Al borde de un cañón pintoresco, en los altiplanos del Cáucaso Menor, Ani debió de ser una capital increíble. Al ver la distancia que separa hoy en día los distintos monumentos en ruinas, cuesta imaginar que una ciudad de la Edad Media caucásica haya podido ocupar un territorio así.
Llegué a Ani por la pista polvorienta que llega desde Kars con mi chófer, Djelil, una mañana de principios de marzo. Crucé solo las puertas de las murallas que quedaban y descubrí una majestuosa estepa con iglesias armenias en ruinas desperdigadas aquí y allá: una estaba medio abierta, otra tenía la cúpula derrumbada... Cada una de ellas es un monumento lleno de encanto, reflejo los años que pasan por la piedra y que nos muestran que antes había hombres que querían dejar algo para la posteridad.
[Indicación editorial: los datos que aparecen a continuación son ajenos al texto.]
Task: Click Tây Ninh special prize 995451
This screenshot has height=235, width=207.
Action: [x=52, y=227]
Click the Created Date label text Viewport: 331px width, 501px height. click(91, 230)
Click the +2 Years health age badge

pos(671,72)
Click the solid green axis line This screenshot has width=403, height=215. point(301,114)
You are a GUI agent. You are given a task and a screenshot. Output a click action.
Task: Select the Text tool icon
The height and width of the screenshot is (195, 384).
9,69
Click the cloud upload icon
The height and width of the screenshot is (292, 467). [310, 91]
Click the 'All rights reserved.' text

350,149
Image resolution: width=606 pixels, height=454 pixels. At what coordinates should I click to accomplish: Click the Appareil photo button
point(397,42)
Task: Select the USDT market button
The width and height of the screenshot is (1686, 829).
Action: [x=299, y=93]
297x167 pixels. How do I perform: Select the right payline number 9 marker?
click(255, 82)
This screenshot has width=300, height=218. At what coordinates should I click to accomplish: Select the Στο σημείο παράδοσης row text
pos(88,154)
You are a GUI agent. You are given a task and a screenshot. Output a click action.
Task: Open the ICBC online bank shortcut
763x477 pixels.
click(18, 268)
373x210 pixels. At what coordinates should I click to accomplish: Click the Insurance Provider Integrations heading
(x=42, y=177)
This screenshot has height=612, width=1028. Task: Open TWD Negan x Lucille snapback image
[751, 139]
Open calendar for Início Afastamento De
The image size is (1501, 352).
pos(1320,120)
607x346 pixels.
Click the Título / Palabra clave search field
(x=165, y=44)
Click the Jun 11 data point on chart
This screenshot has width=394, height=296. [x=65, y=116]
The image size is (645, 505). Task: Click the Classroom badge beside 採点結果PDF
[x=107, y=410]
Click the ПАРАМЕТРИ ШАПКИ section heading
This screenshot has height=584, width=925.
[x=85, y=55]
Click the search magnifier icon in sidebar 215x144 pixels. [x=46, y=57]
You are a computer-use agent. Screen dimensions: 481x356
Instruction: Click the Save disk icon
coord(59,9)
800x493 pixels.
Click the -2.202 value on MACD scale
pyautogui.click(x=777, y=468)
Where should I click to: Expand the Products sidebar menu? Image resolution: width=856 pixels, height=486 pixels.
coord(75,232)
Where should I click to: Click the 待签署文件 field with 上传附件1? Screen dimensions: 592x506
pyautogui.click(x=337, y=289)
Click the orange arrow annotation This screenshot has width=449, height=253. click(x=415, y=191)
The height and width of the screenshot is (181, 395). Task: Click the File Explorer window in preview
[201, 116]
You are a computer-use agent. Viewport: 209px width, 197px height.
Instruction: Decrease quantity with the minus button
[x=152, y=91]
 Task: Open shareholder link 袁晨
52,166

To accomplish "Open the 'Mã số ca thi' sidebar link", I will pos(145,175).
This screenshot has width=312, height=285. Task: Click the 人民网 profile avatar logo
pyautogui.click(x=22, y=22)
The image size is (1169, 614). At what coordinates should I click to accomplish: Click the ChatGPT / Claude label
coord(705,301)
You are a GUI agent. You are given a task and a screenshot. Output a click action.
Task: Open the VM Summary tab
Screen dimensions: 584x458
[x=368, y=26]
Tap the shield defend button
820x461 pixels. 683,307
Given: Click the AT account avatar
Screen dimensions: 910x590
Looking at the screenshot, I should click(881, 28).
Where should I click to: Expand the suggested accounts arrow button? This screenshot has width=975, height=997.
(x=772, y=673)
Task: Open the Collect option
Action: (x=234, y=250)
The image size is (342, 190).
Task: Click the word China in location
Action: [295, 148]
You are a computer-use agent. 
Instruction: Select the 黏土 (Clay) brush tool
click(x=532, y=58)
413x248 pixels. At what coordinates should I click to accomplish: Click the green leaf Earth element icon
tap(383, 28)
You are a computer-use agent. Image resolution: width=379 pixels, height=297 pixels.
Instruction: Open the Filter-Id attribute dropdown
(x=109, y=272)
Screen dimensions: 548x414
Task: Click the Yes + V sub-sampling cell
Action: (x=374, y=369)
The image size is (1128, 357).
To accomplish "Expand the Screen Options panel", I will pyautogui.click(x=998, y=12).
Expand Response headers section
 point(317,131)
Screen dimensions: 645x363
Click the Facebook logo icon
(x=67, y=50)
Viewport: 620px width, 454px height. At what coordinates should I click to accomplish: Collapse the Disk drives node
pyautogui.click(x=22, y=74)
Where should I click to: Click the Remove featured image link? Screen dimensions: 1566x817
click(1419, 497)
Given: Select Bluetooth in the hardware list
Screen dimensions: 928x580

Piedras labradas por todas partes, frescos increíblemente bien preservados en un trozo de ábside, más estepa, y luego las ruinas de una mezquita, de un palacio...
Me conmovió mucho la poesía de las ruinas de Ani, dominadas a lo lejos por las montañas abolladas de ese paisaje abierto y luminoso. Luego, está el contraste de las ruinas con la realidad: una frontera que pasa por mitad de un cañón, un vecino que echa de menos este disputado lugar... Y, en el valle contiguo, hay viviendas trogloditas que todavía usan hoy en día los pastores curdos.